Sin novedad en el frente

Por Cándido Marquesán Millán

Que los españoles no podemos servir de ejemplo, salvo en alguna rarísima y reciente excepción, de lo que es una práctica de consenso en el ámbito político, parece claro y manifiesto. No hace falta más que mirar nuestra reciente historia.

En el siglo XIX no fuimos capaces de elaborar una Constitución consensuada, en la que basar nuestra vida política. Tuvimos todo un rosario de textos constitucionales. El Estatuto de Bayona de 1808, la Constitución de 1812- una de las fechas europeas de la Historia de España-, el Estatuto Real de 1834, la Constitución de 1837 (progresista), la de 1845 (moderada), la de de 1856 (progresista, aunque no promulgada), la de 1869 (la más democrática del siglo), el Proyecto de Constitución Federal de 1873, la de 1876 (conservadora). No supimos o no quisimos unirnos en torno a una Constitución, tal como hicieron los norteamericanos con la suya de 1787, todavía vigente, a la que se incorporaron las lógicas enmiendas con posterioridad. Mientras que en los Estados Unidos “su” Constitución sirvió para unir a sus ciudadanos, aquí sirvió como factor de desunión. Circunstancia que expertos constitucionalistas, como el profesor Manuel Ramírez, les ha llevado a hablar de nuestra historia de bandazos. Aquellos españoles que llegaban al poder imponían su texto constitucional, sin contar para nada con sus adversarios. Por ende, éstos permanecían en un retraimiento hostil, esperando alcanzar el poder para imponer el suyo. Tejiendo y destejiendo el mismo sudario, como Penélope. Por ende, la sociedad española decimonónica anduvo como alma en pena buscando un asentamiento firme. No lo encontró. No supo construirlo. La expresión política de esta sinrazón podemos verla en los golpes de Estado, pronunciamientos, dictaduras, guerras civiles, destronamientos, y restauraciones.

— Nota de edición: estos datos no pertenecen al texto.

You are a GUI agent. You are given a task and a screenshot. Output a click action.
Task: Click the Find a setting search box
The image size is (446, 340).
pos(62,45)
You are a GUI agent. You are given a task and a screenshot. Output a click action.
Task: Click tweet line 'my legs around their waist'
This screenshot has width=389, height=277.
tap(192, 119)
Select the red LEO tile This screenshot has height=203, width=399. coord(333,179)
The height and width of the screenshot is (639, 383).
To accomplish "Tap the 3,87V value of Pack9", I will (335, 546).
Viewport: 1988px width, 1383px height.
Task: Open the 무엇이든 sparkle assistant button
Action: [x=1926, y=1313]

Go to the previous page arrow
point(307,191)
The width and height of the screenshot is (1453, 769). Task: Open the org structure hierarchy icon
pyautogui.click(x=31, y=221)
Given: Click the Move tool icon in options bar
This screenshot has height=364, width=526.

Entrando en el siglo XX tuvimos la Constitución republicana de 1931 avanzada, progresista, y profundamente democrática, aunque tampoco se tuvo en cuanta en su elaboración a un amplio sector de la sociedad española. Su final se produjo como consecuencia de un golpe militar encabezado, por aquellos que habían jurado defenderla. Como resulto fallido sobrevino esta cruenta guerra, cuyas huellas todavía permanecen, en la que los españoles nos matamos entre nosotros mismos. Y como nos parecía escasa esta carnicería, para incrementarla, pedimos que nos invadieran ejércitos extranjeros.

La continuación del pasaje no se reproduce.